Reproduce each of the following entries word for word, keeping every line in its original order.

INFORMATION GIVEN:
-----

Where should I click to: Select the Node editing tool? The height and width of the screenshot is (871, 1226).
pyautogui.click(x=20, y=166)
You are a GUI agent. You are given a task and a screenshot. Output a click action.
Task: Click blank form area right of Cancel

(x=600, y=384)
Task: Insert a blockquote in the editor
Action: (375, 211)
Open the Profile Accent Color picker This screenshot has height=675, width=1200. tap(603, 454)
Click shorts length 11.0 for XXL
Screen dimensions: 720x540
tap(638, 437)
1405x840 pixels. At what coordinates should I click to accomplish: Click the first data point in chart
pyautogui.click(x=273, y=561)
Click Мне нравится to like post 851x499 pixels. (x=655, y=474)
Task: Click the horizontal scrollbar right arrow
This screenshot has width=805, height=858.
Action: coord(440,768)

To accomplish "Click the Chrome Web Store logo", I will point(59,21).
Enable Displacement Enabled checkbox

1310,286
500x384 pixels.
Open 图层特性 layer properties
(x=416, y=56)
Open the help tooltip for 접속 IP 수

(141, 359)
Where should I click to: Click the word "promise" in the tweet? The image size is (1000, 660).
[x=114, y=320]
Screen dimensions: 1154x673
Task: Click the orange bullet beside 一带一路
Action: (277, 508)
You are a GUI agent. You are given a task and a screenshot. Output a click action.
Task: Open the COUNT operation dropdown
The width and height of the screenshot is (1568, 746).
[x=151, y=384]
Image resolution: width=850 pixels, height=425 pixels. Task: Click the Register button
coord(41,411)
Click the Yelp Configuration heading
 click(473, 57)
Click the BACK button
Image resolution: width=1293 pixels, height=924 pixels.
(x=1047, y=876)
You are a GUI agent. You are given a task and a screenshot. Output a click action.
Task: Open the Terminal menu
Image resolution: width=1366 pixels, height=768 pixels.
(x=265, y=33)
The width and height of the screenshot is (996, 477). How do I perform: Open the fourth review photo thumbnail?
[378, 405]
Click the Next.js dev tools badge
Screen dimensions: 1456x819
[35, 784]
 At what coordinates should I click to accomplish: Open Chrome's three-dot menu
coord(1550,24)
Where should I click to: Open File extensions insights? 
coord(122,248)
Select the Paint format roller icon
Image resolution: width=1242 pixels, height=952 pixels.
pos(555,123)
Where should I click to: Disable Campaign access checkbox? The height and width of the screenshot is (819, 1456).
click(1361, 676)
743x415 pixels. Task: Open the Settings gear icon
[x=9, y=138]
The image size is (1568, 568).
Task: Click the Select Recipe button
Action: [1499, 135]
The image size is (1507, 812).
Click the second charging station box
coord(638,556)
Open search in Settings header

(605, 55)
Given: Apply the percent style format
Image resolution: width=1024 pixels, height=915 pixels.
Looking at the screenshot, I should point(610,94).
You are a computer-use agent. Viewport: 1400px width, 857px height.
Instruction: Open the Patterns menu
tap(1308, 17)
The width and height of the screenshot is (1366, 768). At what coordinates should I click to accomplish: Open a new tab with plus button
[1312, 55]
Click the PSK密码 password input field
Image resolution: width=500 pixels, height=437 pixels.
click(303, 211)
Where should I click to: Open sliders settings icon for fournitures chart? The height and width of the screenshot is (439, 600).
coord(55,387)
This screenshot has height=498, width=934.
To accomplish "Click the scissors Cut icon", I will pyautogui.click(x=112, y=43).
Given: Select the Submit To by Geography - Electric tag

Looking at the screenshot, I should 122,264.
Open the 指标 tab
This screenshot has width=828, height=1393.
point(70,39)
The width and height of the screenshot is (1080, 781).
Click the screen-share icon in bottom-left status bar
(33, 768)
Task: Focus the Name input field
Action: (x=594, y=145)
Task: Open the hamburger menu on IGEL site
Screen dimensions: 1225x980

-----

REPLY:
Where should I click to: Select the Node editing tool? The height and width of the screenshot is (871, 1226).
pyautogui.click(x=20, y=166)
You are a GUI agent. You are given a task and a screenshot. Output a click action.
Task: Click blank form area right of Cancel

(x=600, y=384)
Task: Insert a blockquote in the editor
Action: (375, 211)
Open the Profile Accent Color picker This screenshot has height=675, width=1200. tap(603, 454)
Click shorts length 11.0 for XXL
Screen dimensions: 720x540
tap(638, 437)
1405x840 pixels. At what coordinates should I click to accomplish: Click the first data point in chart
pyautogui.click(x=273, y=561)
Click Мне нравится to like post 851x499 pixels. (x=655, y=474)
Task: Click the horizontal scrollbar right arrow
This screenshot has width=805, height=858.
Action: coord(440,768)

To accomplish "Click the Chrome Web Store logo", I will point(59,21).
Enable Displacement Enabled checkbox

1310,286
500x384 pixels.
Open 图层特性 layer properties
(x=416, y=56)
Open the help tooltip for 접속 IP 수

(141, 359)
Where should I click to: Click the word "promise" in the tweet? The image size is (1000, 660).
[x=114, y=320]
Screen dimensions: 1154x673
Task: Click the orange bullet beside 一带一路
Action: (277, 508)
You are a GUI agent. You are given a task and a screenshot. Output a click action.
Task: Open the COUNT operation dropdown
The width and height of the screenshot is (1568, 746).
[x=151, y=384]
Image resolution: width=850 pixels, height=425 pixels. Task: Click the Register button
coord(41,411)
Click the Yelp Configuration heading
 click(473, 57)
Click the BACK button
Image resolution: width=1293 pixels, height=924 pixels.
(x=1047, y=876)
You are a GUI agent. You are given a task and a screenshot. Output a click action.
Task: Open the Terminal menu
Image resolution: width=1366 pixels, height=768 pixels.
(x=265, y=33)
The width and height of the screenshot is (996, 477). How do I perform: Open the fourth review photo thumbnail?
[378, 405]
Click the Next.js dev tools badge
Screen dimensions: 1456x819
[35, 784]
 At what coordinates should I click to accomplish: Open Chrome's three-dot menu
coord(1550,24)
Where should I click to: Open File extensions insights? 
coord(122,248)
Select the Paint format roller icon
Image resolution: width=1242 pixels, height=952 pixels.
pos(555,123)
Where should I click to: Disable Campaign access checkbox? The height and width of the screenshot is (819, 1456).
click(1361, 676)
743x415 pixels. Task: Open the Settings gear icon
[x=9, y=138]
The image size is (1568, 568).
Task: Click the Select Recipe button
Action: [1499, 135]
The image size is (1507, 812).
Click the second charging station box
coord(638,556)
Open search in Settings header

(605, 55)
Given: Apply the percent style format
Image resolution: width=1024 pixels, height=915 pixels.
Looking at the screenshot, I should point(610,94).
You are a computer-use agent. Viewport: 1400px width, 857px height.
Instruction: Open the Patterns menu
tap(1308, 17)
The width and height of the screenshot is (1366, 768). At what coordinates should I click to accomplish: Open a new tab with plus button
[1312, 55]
Click the PSK密码 password input field
Image resolution: width=500 pixels, height=437 pixels.
click(303, 211)
Where should I click to: Open sliders settings icon for fournitures chart? The height and width of the screenshot is (439, 600).
coord(55,387)
This screenshot has height=498, width=934.
To accomplish "Click the scissors Cut icon", I will pyautogui.click(x=112, y=43).
Given: Select the Submit To by Geography - Electric tag

Looking at the screenshot, I should 122,264.
Open the 指标 tab
This screenshot has width=828, height=1393.
point(70,39)
The width and height of the screenshot is (1080, 781).
Click the screen-share icon in bottom-left status bar
(33, 768)
Task: Focus the Name input field
Action: (x=594, y=145)
Task: Open the hamburger menu on IGEL site
Screen dimensions: 1225x980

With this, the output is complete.